Charles Rudolph

Lectures

Arch 2211

The primary goal of this foundation course in architectural technology is to introduce students to the processes of construction – the various materials, methods, systems, and assemblies –which constitute the art of building. That art consists of the dual knowledge of design and construction which are joined through acts of practice. Architectural technology is considered in this course, therefore, not only as the physical means of building, but also as the critical context within which we construct. In order to establish this context, elements of the building arts are presented thematically according to simple phenomenal and typological characteristics. The twin criteria of building performance and building construction, as selected by textbook author Edward Allen, are applied across all themes and to all elements for study of the physical and environmental dimension. Discussions within the course of the historical/ontological and ethical/aesthetic dimensions of building are intended to encourage the design student to speculate critically within the studio setting. In this way the medium of architecture –the 'materials and methods,' is investigated as an instrument of intellectual work –as the language of architectural design.

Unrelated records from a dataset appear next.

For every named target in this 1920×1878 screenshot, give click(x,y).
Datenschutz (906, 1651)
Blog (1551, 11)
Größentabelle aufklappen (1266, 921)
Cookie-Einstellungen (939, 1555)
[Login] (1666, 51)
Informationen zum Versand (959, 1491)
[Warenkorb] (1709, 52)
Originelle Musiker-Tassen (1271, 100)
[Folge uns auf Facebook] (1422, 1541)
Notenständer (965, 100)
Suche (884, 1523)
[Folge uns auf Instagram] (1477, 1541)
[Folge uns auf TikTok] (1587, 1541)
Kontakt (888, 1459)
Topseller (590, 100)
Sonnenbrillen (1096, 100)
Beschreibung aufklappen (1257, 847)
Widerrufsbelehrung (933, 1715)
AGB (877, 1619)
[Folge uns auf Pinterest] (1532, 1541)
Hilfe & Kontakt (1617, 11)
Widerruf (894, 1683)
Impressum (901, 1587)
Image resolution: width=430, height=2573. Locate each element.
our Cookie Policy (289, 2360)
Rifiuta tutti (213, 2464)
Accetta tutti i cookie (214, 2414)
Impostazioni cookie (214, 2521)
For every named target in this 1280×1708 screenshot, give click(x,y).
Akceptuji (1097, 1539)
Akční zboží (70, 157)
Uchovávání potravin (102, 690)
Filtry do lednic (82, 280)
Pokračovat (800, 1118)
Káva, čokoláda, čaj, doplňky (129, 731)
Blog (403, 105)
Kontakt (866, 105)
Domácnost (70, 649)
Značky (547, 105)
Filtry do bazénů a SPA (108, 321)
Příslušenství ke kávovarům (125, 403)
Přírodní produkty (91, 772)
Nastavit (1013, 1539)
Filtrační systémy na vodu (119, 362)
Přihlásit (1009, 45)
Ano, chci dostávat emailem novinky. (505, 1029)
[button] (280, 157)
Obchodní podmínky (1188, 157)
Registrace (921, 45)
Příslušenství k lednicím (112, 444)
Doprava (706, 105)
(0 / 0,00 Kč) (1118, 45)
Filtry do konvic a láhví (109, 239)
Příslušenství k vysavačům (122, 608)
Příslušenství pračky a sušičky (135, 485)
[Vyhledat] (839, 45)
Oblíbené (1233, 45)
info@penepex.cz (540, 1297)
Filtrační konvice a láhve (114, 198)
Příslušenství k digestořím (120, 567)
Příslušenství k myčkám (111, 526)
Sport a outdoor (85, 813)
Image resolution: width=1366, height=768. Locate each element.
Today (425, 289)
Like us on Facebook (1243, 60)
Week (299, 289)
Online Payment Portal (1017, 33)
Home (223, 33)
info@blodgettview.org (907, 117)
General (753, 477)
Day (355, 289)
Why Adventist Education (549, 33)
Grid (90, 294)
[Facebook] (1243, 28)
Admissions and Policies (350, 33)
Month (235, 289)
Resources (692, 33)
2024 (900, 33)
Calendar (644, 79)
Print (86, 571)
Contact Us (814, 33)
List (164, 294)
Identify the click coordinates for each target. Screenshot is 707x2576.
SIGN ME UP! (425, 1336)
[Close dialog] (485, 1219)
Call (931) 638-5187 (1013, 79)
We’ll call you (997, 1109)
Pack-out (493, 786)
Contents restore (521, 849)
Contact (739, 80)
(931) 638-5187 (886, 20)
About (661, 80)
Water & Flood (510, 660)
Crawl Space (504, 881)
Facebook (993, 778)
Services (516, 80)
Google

The relationship between the empirical facts (practical and theoretical knowledge) of building technology and the experiential effects and constructive aspirations of architectural designs is the primary emphasis of the course.

Construction Tech & Design Integration I

Arch 4109/6109

Minimalism

What does it mean –from our perspective some 40 years removed, to refer to something, especially architecture, as being 'minimal' or 'minimalist'? The term minimalism, now a part of mass culture parlance, is loaded with accumulated meanings and lifestyle imagery: cool-ness, understatement, sophistication, chic asceticism. Ironically, the art that received the name was described in its time as being culturally subversive, confusing, aggressive, and dangerous. How radical was this 'movement' in art - and against art, and what have been its primary influences outside of artistic practice? Is there anything radical about today's so-called minimalist architecture?

As Hal Foster and others have observed, the minimal artist replaced the illusionist space of the eye with the bodily space of the 'here-and-now'. Minimal art involved construction rather than composition. It posited work in the place of Works. Minimalism sought nothing less than to alienate and separate the artist from the artwork, to achieve a kind of sublime(?) autonomy through indifference as opposed to reverence. The 'inevitable' appropriation of architecture and landscape in minimal art strategies reflected a general desire to resist the commodity status of the object by making it site-dependent. In this seminar we will ask: How close to being or 'becoming' architectural is the explicitly literal and temporal experience of minimalist art? What works of 1960's minimal art 'work' in ways that can inform our critique of architecture, landscape architecture, and urbanism? Can the study of minimal art practices help us to better understand or define the issues of place and place-making? Finally, how could/should the criteria of art be applied to the production of architecture?